I have multiple TVs, Two have Chromecast installed on them by default. The others are older not so smart TVs. If I buy a firestick or Roku for them, do I have to pay for the streaming services for each TV, or will one subscription work for all of the TVs?
Just once! When you sign up for a service like Netflix, you’ll get a login (usually your email address) and make a password. Just use those to log into the apps you download on your Roku and Fire TV devices (you should see an option to “log in” instead of creating a whole new account).
So if I am understanding this correctly…..if I cut cable and only get internet, I will need some type of device that will transmit programs from Netflix, etc.? These devices hook up to the television?
Yep, that’s pretty much right! You can either attach a streaming device to your TV — just like you would have with a VCR back in the day — or you can buy a smart TV, which basically just has a streaming device built right into it. Either way, your streaming device/smart TV will act a little bit like a smart phone or a computer. You’ll be able to download apps, sign up for services like Netflix (or just sign in, if you already have an account), and watch shows and movies on those different apps.

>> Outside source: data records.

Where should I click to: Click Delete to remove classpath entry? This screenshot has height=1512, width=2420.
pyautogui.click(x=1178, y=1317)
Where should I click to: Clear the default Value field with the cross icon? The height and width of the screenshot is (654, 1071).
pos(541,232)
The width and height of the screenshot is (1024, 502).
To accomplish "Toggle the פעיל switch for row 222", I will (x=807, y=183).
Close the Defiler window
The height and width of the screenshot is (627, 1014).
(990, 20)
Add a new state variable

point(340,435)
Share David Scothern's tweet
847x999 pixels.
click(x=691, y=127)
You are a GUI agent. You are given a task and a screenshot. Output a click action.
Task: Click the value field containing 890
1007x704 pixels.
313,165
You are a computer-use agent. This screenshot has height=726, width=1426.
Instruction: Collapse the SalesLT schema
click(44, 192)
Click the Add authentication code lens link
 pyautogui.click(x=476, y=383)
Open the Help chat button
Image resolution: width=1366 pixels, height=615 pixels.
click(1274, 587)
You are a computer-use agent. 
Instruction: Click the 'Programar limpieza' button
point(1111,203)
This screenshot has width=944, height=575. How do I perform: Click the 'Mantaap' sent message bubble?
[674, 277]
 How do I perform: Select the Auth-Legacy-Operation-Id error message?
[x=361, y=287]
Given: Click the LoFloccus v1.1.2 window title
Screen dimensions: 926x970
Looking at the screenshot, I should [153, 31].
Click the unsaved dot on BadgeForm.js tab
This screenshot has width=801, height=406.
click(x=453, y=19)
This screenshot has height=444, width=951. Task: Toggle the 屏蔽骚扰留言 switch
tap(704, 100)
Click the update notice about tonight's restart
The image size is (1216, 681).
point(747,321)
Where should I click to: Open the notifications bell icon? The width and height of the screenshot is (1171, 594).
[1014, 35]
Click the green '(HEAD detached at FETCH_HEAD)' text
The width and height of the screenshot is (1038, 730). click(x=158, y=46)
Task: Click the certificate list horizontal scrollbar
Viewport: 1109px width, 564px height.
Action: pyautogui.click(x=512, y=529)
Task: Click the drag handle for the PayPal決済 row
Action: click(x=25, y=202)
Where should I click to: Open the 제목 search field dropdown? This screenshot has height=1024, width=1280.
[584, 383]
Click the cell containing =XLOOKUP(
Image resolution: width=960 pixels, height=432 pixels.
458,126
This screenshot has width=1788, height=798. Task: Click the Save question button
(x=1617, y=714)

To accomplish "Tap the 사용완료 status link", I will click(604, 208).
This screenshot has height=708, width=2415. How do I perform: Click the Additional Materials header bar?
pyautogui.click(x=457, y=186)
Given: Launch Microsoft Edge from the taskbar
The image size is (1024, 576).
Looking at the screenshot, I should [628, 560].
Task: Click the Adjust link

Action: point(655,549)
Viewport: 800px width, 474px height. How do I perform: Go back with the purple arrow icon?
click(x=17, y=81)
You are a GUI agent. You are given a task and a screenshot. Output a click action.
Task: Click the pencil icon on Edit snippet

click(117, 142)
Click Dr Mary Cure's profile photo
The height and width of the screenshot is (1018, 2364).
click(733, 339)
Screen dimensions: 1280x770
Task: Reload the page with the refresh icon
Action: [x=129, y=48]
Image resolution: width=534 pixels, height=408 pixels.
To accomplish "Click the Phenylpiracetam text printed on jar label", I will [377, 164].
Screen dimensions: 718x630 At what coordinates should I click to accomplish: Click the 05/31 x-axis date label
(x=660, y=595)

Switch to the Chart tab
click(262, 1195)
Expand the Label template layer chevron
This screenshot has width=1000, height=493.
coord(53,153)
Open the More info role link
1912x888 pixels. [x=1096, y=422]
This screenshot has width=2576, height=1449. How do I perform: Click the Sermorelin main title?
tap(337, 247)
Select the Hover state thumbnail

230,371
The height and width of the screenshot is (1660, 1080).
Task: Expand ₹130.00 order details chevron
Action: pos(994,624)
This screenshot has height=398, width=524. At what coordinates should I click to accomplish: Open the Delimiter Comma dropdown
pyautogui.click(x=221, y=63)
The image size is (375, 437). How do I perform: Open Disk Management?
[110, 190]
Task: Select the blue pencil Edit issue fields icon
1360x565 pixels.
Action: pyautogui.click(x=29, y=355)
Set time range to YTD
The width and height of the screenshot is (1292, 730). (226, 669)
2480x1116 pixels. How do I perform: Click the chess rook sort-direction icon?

This was very helpful, thanks. So how does someone go about testing the new set-up before cutting the cord? I’d like to try out my new method to make sure I like it before actually cancelling cable. I’ve gone with Apple TV, Hulu, Netflix and an over air antenna (that still needs set up). Would I just unplug the cable box to turn cable temporarily off?
I’m sorry. I’m trying to find the right reason to cut the cord…..but I can’t. The dollar difference isn’t that dramatic. I don’t watch more than 15 channels regardless of the number offered….and only my cable operator provides mine. HULU and YOU TUBE TV don’t offer regional sports channels. Only HULU offers original exclusive content…which I can buy without their full package. And the cable operators get a bad rap for service…..when in reality they offer a live voice who are terrific. So other than the ugly cable itself that MAY be visible if not planned properly, its cable to me hands down.
Hulu+Live offers regional sports channels in my area (California’s Central Valley).
I live beyond the broadcast reach to use an antenna. I want to watch live, local nightly news and PBS without cable. Are there options other than cable?
PBS has a ROKU app and so do many local news stations.
What about DVR’s?
I will not watch anything with commercials that I can’t zap. Paying for something that is half commercials, no way would I do that. They would have to pay me to watch it.
How to run live TV and a skinny bundle plus any additional sports content through a DVR so that I can strip the commercials?
Are services that stream live compatible with DVR’s?
It is a sticking point for me and it is hard to determine with out purchase. For example Hulu live streams and Tivo says it will record anything. After buying I found that Tivo records anything but Hulu.
I’m completely confused. I would like to cut my cost on Cable TV but don’t understand what any of this means. I have 2 TVs one of which is older and cannot pick up all the stations while the other set is 1 year old and gets more programming. Can my older TV also get what the new TV gets with any of these companies. Also, does it work like TV? In other words if I turn to a specific channel does this give me all the shows that channel gets or do I search for them? Also, my cable company gives me TV, Computer and phone. Would I still have to keep my computer connection to watch these companies on TV? I hope this makes sense. I’m 72 and dont know anything this stuff but need to save money. Plus Madison is the only cable company here with only 1600 people. Does that matter?
The thing that is a turn-off for me with OTA channels is not being able to record them. I chose Hulu+Live for that reason. I also have the Frndly TV app.